Complete Working Example

import dotenv from 'dotenv';
dotenv.config();

import { CognigyAuthenticator } from './auth.js';
import { validateEndpoint, registerConnector, verifyHealthCheck, executeRegistrationFlow } from './registrar.js';

const COGNIGY_DOMAIN = process.env.COGNIGY_DOMAIN;
const COGNIGY_CLIENT_ID = process.env.COGNIGY_CLIENT_ID;
const COGNIGY_CLIENT_SECRET = process.env.COGNIGY_CLIENT_SECRET;
const WEBHOOK_TARGET_URL = process.env.WEBHOOK_TARGET_URL;
const WEBHOOK_SIGNING_SECRET = process.env.WEBHOOK_SIGNING_SECRET;
const GATEWAY_CALLBACK_URL = process.env.GATEWAY_CALLBACK_URL;

async function main() {
  if (!COGNIGY_DOMAIN || !COGNIGY_CLIENT_ID || !COGNIGY_CLIENT_SECRET || !WEBHOOK_TARGET_URL) {
    throw new Error('Missing required environment variables. Check .env configuration.');
  }

  const authenticator = new CognigyAuthenticator(COGNIGY_DOMAIN, COGNIGY_CLIENT_ID, COGNIGY_CLIENT_SECRET);

  const config = {
    url: WEBHOOK_TARGET_URL,
    authTemplate: {
      type: 'bearer',
      headers: {
        'Authorization': 'Bearer {{dynamic_token}}'
      }
    },
    retryPolicy: {
      maxRetries: 3,
      backoffMs: 1000,
      timeoutMs: 5000
    }
  };

  try {
    const result = await executeRegistrationFlow(
      authenticator,
      config,
      WEBHOOK_SIGNING_SECRET,
      GATEWAY_CALLBACK_URL
    );

    console.log('Registration completed successfully.');
    console.log('Connector ID:', result.registration.data.id);
    console.log('Total Latency:', result.latency, 'ms');
  } catch (error) {
    console.error('Registration failed:', error.message);
    process.exit(1);
  }
}

main();

Save this script as register-webhook.js. Create a .env file with the required credentials. Run the script using node register-webhook.js. The module handles authentication, validation, atomic registration, health verification, and audit logging in a single execution flow.

Common Errors & Debugging

Error: 401 Unauthorized

  • Cause: Expired OAuth token, invalid client credentials, or missing connectors:write scope.
  • Fix: Verify the client ID and secret in the Cognigy Admin Console. Ensure the token cache expires correctly. Refresh the token before the expires_in window closes.
  • Code Fix: The CognigyAuthenticator.getToken() method automatically re-authenticates when Date.now() >= this.tokenExpiry.

Error: 403 Forbidden

  • Cause: The OAuth client lacks permission to create connectors, or the target URL is blocked by Cognigy network policies.
  • Fix: Assign the connectors:write scope to the API user. Verify that the target domain is not listed in Cognigy deny lists.
  • Code Fix: Check the response body for error_description. Log the exact scope returned by the token endpoint.

Error: 409 Conflict

  • Cause: Idempotency key reuse within the retention window.
  • Fix: Generate a new UUID v4 for each deployment cycle. Cognigy retains idempotency keys for 24 hours.
  • Code Fix: The registerConnector function catches 409 and returns idempotent: true instead of throwing an exception.

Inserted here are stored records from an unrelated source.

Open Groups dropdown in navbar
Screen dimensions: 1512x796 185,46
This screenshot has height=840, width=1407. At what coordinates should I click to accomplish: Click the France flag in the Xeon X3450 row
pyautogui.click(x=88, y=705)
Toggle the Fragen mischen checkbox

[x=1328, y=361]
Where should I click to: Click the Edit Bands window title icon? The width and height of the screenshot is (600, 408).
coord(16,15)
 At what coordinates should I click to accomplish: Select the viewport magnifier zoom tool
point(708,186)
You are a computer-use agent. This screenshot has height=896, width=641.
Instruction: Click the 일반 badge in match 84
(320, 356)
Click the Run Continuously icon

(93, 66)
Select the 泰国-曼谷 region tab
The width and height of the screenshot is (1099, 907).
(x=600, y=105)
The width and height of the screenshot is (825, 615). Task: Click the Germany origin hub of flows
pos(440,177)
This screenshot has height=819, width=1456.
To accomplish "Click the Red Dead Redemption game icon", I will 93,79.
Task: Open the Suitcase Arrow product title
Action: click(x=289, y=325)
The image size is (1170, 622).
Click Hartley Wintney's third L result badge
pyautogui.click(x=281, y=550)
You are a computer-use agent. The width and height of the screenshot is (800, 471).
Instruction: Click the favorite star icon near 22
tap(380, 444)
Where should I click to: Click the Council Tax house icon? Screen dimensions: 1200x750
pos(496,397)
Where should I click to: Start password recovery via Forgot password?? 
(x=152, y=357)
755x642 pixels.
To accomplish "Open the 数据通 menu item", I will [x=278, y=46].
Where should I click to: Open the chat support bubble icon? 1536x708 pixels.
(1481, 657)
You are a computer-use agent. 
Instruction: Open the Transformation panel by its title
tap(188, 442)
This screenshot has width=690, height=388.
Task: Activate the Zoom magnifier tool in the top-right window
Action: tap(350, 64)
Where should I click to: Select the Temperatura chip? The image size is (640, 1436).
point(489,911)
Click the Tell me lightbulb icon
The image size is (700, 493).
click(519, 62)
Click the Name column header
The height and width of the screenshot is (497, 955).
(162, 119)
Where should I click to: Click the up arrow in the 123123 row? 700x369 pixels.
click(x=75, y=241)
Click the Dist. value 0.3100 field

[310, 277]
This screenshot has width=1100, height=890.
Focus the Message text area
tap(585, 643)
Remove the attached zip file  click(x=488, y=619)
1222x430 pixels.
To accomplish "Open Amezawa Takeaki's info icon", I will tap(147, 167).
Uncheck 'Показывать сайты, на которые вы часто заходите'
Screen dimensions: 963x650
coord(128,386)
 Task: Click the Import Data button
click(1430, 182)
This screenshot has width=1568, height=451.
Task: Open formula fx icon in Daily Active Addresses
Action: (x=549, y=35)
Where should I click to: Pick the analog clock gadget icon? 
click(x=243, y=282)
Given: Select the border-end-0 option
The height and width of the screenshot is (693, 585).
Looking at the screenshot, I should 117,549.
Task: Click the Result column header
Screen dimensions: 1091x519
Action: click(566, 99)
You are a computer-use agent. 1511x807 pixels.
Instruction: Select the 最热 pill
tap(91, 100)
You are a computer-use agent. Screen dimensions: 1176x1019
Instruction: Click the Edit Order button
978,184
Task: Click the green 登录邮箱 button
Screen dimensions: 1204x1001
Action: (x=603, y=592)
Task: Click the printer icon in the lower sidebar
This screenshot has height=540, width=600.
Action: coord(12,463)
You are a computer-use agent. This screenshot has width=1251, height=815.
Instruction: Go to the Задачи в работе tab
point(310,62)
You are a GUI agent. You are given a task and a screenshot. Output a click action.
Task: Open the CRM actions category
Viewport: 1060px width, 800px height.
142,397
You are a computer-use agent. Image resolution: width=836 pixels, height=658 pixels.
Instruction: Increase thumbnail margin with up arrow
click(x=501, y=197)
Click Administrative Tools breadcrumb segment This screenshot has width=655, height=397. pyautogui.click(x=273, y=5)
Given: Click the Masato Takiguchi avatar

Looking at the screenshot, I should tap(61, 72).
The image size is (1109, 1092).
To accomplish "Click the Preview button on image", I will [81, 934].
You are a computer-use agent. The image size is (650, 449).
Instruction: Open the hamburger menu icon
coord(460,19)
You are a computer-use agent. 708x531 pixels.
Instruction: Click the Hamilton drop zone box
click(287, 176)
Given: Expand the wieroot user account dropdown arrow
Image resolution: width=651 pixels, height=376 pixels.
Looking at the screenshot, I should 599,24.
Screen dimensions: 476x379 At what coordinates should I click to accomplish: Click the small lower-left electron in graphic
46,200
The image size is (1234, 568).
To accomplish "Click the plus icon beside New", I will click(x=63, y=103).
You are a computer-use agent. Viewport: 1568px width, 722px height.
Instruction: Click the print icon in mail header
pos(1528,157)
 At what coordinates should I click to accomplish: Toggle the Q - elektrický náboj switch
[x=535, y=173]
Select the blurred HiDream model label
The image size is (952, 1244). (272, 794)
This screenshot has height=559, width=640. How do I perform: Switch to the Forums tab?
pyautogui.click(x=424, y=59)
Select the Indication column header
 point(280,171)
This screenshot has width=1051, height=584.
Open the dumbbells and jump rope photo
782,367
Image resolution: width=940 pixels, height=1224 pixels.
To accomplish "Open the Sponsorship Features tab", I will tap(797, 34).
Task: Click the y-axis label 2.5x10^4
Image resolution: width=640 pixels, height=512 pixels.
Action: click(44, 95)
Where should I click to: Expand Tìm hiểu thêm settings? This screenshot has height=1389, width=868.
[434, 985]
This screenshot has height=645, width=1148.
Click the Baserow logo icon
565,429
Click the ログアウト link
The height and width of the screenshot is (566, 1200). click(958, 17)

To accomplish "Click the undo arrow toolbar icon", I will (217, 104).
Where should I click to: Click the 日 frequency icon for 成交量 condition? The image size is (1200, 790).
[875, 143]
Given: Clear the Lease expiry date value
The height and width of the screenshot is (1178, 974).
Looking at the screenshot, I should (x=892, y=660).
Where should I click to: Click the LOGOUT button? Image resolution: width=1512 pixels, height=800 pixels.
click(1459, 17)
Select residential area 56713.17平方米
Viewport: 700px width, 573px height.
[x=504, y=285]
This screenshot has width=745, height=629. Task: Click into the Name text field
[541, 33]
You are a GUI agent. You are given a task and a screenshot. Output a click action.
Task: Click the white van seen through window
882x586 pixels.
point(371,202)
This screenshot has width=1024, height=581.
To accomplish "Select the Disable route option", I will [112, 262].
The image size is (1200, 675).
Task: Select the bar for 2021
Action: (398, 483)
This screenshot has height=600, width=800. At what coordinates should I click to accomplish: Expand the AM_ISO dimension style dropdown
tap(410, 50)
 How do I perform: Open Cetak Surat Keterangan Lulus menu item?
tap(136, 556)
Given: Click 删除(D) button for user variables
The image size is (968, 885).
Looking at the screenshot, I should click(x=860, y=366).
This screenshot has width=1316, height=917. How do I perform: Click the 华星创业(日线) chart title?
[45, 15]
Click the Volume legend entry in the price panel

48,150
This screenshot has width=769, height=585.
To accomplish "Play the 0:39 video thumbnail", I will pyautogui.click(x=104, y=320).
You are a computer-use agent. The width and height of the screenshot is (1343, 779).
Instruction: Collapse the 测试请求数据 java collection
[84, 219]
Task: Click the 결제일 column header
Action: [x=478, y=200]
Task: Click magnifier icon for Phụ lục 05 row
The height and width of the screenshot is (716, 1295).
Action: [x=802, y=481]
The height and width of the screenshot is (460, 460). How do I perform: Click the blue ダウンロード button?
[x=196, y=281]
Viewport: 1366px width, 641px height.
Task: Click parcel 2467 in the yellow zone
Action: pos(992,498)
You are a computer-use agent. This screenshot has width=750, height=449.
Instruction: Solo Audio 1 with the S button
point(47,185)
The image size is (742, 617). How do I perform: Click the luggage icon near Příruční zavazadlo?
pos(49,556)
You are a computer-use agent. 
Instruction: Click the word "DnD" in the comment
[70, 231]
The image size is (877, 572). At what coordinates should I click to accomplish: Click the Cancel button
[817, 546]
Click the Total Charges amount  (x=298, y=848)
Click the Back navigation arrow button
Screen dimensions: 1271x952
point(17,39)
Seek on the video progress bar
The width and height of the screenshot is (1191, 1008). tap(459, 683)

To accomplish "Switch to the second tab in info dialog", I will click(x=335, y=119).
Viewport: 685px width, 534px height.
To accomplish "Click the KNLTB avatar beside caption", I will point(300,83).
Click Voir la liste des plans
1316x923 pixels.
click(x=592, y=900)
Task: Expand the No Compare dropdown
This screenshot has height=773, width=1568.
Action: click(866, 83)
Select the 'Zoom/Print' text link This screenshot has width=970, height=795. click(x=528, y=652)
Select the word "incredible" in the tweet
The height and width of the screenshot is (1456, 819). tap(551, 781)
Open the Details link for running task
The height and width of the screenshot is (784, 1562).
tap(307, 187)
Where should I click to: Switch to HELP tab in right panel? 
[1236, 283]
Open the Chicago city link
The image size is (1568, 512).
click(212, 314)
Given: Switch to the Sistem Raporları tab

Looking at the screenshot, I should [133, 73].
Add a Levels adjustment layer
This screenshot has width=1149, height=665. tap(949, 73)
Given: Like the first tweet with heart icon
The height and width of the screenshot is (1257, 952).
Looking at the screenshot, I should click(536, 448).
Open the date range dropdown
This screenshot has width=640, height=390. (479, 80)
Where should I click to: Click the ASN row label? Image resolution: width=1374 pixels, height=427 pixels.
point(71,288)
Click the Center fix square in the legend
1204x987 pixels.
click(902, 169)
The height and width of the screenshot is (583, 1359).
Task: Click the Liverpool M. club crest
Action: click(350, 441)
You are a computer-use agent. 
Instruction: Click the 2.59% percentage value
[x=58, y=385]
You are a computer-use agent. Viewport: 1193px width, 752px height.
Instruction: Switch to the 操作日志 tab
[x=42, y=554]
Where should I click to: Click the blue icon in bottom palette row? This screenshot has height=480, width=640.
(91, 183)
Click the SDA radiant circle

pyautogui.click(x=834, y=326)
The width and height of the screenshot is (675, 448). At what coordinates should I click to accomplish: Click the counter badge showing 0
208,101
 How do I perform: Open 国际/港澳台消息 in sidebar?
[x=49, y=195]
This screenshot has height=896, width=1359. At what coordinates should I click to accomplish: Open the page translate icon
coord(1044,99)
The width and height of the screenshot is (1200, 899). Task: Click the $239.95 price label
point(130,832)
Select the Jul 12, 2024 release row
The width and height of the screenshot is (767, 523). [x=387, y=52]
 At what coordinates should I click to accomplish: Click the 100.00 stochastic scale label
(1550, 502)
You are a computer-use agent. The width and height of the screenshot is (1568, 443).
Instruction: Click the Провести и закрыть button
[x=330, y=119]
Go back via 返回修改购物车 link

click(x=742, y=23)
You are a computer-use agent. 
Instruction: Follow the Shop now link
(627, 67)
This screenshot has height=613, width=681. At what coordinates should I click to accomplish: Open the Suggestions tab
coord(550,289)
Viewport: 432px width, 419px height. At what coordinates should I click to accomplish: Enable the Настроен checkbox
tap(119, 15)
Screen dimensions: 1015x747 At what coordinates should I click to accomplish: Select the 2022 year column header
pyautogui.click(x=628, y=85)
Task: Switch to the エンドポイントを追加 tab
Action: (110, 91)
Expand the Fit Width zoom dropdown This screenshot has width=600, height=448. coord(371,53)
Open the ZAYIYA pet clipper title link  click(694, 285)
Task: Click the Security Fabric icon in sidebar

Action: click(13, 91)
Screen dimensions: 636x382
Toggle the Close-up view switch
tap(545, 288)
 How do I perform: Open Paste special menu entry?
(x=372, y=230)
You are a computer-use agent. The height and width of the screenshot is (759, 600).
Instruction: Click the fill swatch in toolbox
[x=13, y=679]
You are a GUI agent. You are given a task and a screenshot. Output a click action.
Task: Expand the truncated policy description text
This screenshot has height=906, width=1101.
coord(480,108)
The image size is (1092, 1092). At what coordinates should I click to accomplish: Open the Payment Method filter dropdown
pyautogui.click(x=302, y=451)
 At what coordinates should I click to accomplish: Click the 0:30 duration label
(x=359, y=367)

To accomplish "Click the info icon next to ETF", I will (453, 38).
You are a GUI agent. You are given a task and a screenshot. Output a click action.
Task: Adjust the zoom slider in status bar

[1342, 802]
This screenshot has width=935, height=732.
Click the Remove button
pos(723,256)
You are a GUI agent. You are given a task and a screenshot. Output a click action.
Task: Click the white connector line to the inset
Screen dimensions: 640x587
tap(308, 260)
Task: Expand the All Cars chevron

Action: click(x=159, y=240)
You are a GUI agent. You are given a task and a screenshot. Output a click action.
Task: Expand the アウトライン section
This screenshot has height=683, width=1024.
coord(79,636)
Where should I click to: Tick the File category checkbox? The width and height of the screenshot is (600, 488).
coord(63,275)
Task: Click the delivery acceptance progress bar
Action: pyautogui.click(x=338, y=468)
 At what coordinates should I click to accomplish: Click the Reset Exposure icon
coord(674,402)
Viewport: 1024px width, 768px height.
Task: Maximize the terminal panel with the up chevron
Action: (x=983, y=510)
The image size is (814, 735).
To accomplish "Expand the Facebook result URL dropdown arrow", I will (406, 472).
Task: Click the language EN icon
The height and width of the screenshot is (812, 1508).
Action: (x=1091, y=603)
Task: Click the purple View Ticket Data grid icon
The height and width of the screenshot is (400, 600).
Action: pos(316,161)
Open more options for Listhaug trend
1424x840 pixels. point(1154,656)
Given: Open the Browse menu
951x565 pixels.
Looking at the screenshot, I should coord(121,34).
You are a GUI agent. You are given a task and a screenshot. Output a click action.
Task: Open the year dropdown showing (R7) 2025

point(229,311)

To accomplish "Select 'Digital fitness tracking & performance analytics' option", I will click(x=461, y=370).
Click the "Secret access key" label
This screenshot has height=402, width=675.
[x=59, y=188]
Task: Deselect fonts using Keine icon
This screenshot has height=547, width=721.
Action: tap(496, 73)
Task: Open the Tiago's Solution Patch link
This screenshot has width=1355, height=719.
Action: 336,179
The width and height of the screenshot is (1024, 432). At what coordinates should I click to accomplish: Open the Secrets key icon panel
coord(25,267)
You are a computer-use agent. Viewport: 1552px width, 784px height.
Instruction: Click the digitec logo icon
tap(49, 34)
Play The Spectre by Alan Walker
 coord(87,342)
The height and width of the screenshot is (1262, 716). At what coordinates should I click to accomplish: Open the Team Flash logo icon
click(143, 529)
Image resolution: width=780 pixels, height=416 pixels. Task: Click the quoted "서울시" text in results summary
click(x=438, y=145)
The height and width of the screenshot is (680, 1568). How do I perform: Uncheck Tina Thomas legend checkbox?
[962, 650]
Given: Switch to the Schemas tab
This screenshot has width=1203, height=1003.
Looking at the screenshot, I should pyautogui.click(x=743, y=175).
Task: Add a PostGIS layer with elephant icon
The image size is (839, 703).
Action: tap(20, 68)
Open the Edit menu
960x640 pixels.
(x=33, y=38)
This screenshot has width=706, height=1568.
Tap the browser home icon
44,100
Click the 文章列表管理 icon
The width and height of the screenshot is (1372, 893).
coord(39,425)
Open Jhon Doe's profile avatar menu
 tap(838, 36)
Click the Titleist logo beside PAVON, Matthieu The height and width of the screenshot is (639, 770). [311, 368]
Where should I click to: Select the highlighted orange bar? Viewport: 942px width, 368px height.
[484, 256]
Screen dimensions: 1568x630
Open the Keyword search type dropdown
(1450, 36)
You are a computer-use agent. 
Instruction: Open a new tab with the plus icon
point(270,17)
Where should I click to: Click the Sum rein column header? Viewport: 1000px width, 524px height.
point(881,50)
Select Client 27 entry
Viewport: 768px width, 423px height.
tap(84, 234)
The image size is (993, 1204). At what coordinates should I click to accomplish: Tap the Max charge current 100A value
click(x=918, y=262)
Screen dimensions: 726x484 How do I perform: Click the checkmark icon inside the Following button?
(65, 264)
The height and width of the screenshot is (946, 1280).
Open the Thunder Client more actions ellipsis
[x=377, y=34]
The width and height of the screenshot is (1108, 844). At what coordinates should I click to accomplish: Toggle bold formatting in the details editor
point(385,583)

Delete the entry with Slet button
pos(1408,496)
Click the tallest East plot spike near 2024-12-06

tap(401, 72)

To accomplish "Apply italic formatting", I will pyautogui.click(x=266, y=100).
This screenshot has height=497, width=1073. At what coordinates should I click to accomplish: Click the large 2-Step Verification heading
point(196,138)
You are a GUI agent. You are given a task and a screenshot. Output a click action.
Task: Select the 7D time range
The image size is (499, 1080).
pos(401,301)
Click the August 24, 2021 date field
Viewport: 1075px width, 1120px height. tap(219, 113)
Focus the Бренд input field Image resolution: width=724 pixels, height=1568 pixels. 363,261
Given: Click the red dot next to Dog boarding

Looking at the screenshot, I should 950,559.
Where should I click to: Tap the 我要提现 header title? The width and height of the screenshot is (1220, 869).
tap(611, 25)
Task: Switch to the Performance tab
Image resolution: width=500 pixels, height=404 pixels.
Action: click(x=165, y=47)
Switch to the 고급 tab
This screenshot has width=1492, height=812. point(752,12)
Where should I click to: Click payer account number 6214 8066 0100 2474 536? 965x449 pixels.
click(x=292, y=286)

Error: 429 Too Many Requests

  • Cause: Rate limit exceeded on /api/v1/connectors or token endpoint.
  • Fix: Implement exponential backoff. Cognigy enforces 100 requests per minute per client ID.
  • Code Fix: Wrap axios calls in a retry function that detects response.status === 429 and sleeps for 1000 * Math.pow(2, attempt) milliseconds before retrying.

Error: TLS Handshake Failed

  • Cause: Expired server certificate, self-signed certificate, or missing intermediate CA chain.
  • Fix: Renew the target server certificate. Ensure the certificate chain is complete. Cognigy rejects endpoints without publicly trusted certificates.
  • Code Fix: The validateEndpoint function uses rejectUnauthorized: true and validates cert.valid_to. Replace the target URL with a properly provisioned HTTPS endpoint.